**Passage to read**
((

We define for convenience (both as math symbols and as Python objects) the vectors $x$, $n$, and $y$ containing the quantities of the corresponding columns.

In [None]:
x = np.array([-0.86, -0.30, -0.05, 0.73]) # dose levels
n = np.array([5., 5., 5., 5.]) # number of subjects per dose level
y = np.array([0, 1, 3, 5]) # number of deaths per dose level

## Modeling assumptions

For the probabilistic model, we make the following assumptions:

1. The outcome of the $n_i$ animals within each group $i$ are *independent*. Each animal in the group has probability $p_i$ of death.

2. The probability of death $p_i$ depends on the dose $x_i$ as follows:
    $$p_i = \rm{sigm}(\alpha + \beta x_i),$$ 
    where 
    \begin{align*}
    \rm{sigm}(z) = \frac{1}{1 + e^{-z}}.
    \end{align*}
3. The prior probability of the parameters 
$\theta = \begin{bmatrix}
\alpha \\
\beta
\end{bmatrix}$
is Gaussian: 
\begin{align}
\alpha &\sim \mathcal{N}(\mu_\alpha, \sigma^2_\alpha), \qquad \mu_\alpha = 0, \sigma_\alpha=2\\
\beta &\sim \mathcal{N}(\mu_\beta, \sigma^2_\beta), \qquad \mu_\beta=10, \sigma_\beta=10.
\end{align}
4. The outcomes in the four groups are independent of each other, given $\theta$.


## 1.1: Probabilistic model

* Derive and comment the full probabilistic model.

## 1.2: Maximum Likelihood estimation 

* Derive an analytical expression of the likelihood function $\mathcal{L}(\theta) = P(y|\theta)$.

))

**Recorded data**
((

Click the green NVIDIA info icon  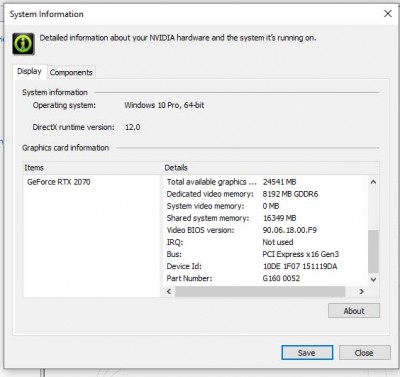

))

**Work order 1**
In the dose-response notebook excerpt, what mean and standard deviation does the Gaussian prior assign to β?
**Work order 2**
Please extend the dose-response notebook excerpt, picking up right after its final sentence about the likelihood function.
The listing comes from a separate source unrelated to the dose-response notebook excerpt.

**Task response 1**
A mean of 10 and a standard deviation of 10.

**Task response 2**
* Write a Python function corresponding to the likelihood function $\mathcal{L}(\theta)$. Ignore multiplicative factors which do not depend on $\theta$.

In [None]:
def sigmoid(z):
    return 1/(1 + np.exp(-z))

def lik(alpha, beta):
    pass
    # ... TODO

* Visualize the likelihood function in 2D and comment the obtained figure. 

   Hints:
    * you may use the `pcolormesh` function of `matplotlib`
    * appropriate ranges for $\alpha$ and $\beta$ are $[-4, 8]$ and $[-10, 40]$, respectively
    * an appropriate step size for both $\alpha$ and $\beta$ is 0.01

* Derive an analytical expression of the log-likelihood function $\ell(\theta)$. 

* Write a Python function corresponding to the log-likelihood function $\ell(\theta)$, possibly up to an additive factor not depending on $\theta$. 

In [None]:
def log_lik(alpha, beta):
    pass
    # ... TODO

* Visualize the log-likelihood function in 2D and comment the obtained figure.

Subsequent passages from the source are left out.